DATA SECTION:

====

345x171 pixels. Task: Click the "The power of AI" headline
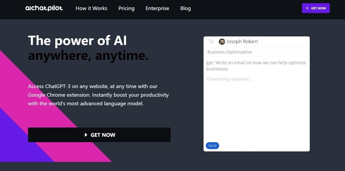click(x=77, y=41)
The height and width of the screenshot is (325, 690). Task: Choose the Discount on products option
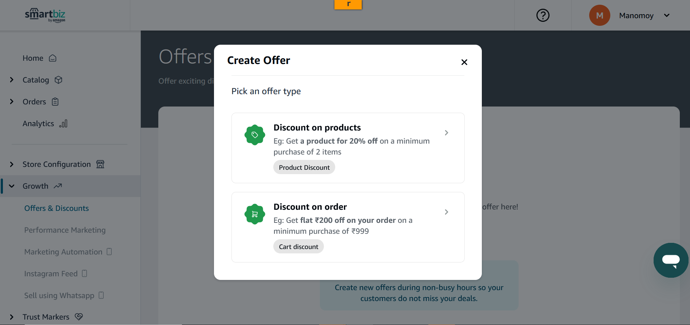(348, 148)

====

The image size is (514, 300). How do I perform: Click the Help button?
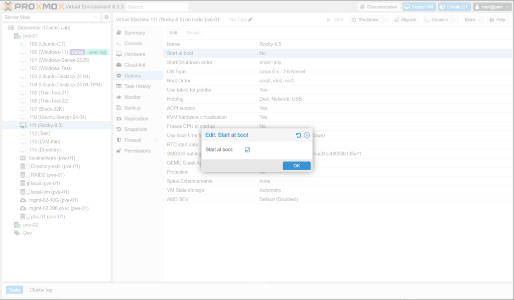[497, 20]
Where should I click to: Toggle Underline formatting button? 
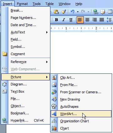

====

Look back over the records above. Reproduce exactly everything from the line with "The image size" down to the line with "Where should I", inclusive, and leave the pictures out.

The image size is (514, 300). How do I perform: Click the Help button?
[497, 20]
Where should I click to: Toggle Underline formatting button? 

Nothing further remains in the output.